DP11739 Cost-Benefit Analysis of Leaning Against the Wind

Author(s): Lars E.O. Svensson
Publication Date: January 2017
Date Revised: May 2017
Keyword(s): financial stability, macroprudential policy, monetary policy
JEL(s): E52, E58, G01
Programme Areas: Monetary Economics and Fluctuations
Link to this Page: cepr.org/active/publications/discussion_papers/dp.php?dpno=11739

A simple and transparent framework for cost-benefit analysis of "leaning against the wind" (LAW), that is, tighter monetary policy for financial-stability purposes, is presented. LAW has obvious costs in the form of a weaker economy if no crisis occurs and possible benefits in the form of a lower probability and smaller magnitude of (financial) crises. A second cost - less obvious, overlooked by previous literature, but higher - is a weaker economy if a crisis occurs.

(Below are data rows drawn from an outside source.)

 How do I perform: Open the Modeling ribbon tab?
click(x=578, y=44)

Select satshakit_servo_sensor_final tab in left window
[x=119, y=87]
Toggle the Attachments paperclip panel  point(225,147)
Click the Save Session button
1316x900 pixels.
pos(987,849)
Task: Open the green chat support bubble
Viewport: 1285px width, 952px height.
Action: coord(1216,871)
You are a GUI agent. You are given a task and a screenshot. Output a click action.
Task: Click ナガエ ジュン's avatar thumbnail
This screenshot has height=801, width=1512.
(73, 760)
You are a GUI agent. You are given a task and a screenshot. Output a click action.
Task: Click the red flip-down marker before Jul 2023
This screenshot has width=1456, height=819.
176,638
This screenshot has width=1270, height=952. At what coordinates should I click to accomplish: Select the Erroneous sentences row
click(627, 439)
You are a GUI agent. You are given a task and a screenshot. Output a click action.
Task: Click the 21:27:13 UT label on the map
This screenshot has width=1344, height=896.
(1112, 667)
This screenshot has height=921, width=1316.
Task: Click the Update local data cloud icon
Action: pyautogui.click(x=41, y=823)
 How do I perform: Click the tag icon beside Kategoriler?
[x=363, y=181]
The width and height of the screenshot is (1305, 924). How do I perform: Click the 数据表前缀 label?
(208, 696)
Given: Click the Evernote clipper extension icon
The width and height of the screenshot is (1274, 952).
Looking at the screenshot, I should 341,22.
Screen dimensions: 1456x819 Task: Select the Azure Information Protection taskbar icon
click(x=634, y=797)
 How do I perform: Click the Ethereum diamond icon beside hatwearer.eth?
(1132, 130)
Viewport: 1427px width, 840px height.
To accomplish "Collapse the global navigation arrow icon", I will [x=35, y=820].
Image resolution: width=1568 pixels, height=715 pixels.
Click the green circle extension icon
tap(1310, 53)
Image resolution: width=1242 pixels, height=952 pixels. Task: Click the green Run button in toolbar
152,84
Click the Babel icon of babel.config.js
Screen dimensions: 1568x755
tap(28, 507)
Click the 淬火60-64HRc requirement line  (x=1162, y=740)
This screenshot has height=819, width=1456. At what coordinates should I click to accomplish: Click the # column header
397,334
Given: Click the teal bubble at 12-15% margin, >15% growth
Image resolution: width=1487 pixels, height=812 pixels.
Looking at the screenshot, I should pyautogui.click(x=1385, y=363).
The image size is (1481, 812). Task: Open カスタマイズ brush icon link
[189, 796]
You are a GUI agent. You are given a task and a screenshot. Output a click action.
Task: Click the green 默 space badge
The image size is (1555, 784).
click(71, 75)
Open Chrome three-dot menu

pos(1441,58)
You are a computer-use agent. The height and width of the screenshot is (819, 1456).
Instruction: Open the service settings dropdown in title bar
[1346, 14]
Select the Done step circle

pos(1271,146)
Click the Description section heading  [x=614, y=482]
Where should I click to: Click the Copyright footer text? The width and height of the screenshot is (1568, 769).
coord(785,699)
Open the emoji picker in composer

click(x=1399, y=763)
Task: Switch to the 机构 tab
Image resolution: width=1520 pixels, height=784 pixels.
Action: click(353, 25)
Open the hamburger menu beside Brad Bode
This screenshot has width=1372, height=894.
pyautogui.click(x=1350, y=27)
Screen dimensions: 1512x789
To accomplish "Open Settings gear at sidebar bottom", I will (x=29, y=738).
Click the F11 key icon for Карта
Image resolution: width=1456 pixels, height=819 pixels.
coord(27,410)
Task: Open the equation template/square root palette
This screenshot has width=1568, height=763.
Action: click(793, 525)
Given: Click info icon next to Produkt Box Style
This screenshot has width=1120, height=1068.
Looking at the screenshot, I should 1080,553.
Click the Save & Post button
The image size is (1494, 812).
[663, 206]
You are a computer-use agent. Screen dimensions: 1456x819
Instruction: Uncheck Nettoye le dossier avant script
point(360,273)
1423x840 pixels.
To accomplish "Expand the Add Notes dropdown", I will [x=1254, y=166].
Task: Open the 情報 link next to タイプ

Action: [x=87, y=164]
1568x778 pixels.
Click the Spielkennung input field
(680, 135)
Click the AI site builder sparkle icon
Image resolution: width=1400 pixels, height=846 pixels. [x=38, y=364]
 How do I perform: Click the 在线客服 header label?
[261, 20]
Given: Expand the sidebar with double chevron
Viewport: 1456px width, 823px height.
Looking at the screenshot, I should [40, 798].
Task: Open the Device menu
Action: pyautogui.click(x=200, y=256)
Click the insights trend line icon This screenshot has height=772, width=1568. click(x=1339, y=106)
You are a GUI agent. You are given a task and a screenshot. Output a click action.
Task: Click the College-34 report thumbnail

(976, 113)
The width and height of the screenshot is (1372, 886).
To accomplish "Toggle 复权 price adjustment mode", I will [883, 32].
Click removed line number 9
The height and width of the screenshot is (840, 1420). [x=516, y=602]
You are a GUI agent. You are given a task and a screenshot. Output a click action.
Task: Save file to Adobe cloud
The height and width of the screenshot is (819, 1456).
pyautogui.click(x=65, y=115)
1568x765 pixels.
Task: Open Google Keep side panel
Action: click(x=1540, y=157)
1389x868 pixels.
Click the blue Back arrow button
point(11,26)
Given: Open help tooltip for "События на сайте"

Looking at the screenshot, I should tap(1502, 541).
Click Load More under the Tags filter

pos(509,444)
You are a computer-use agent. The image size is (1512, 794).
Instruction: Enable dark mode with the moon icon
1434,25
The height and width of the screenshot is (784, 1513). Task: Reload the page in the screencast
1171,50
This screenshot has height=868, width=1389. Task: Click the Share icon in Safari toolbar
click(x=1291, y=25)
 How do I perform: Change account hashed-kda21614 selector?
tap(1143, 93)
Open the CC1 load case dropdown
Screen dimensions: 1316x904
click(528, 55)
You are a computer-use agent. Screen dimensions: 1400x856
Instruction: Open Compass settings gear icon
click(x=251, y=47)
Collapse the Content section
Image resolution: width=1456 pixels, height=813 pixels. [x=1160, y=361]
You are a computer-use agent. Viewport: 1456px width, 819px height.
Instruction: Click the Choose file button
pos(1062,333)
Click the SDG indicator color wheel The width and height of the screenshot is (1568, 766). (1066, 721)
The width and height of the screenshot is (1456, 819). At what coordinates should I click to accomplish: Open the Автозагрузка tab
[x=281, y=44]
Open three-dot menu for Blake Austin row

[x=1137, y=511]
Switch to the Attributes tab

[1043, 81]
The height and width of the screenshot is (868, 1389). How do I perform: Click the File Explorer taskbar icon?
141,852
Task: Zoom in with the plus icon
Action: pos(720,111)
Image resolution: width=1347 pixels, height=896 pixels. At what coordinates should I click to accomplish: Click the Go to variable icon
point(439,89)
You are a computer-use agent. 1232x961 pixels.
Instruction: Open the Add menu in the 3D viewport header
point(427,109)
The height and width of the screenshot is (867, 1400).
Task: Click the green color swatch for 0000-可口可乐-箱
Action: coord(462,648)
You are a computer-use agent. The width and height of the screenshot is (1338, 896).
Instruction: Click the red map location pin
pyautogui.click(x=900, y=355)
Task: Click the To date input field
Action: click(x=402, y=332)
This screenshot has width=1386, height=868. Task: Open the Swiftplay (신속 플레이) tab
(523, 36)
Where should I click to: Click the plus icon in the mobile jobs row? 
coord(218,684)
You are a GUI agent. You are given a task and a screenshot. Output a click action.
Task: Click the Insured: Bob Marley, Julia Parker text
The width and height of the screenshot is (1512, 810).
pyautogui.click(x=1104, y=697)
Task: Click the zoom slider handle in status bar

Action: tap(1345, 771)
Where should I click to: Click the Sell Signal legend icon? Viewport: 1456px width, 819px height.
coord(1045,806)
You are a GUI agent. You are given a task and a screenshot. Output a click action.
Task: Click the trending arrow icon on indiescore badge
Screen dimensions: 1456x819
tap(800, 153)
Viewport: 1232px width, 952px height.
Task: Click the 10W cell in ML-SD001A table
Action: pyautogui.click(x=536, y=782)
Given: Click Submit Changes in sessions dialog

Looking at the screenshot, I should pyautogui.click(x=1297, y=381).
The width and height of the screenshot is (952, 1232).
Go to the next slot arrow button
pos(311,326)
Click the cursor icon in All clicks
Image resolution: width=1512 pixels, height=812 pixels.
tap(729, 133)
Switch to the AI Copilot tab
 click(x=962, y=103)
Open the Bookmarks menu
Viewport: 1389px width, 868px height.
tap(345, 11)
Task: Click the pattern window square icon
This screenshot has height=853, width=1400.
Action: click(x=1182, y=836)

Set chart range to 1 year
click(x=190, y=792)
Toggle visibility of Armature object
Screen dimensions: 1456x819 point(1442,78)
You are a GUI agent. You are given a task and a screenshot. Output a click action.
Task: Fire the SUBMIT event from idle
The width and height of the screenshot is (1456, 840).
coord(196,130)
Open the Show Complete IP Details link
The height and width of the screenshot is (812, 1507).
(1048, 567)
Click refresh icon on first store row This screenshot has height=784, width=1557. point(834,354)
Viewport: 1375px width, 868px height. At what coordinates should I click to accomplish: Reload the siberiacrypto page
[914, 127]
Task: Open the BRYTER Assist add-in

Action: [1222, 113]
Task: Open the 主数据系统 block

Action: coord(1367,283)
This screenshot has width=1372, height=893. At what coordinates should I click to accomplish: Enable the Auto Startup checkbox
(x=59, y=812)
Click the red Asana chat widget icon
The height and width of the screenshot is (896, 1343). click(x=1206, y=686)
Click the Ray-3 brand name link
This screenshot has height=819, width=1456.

For representative empirical benchmark estimates and reasonable assumptions the result is that the costs of LAW exceed the benefits by a substantial margin. The result is robust to alternative assumptions and estimates. A higher probability, larger magnitude, or longer duration of crises - typical consequences of ineffective macroprudential policy - all increase the margin of costs over benefits. To overturn the result, policy-interest-rate effects on the probability and magnitude of crises need to be more than 5-40 standard errors larger than the benchmark estimates.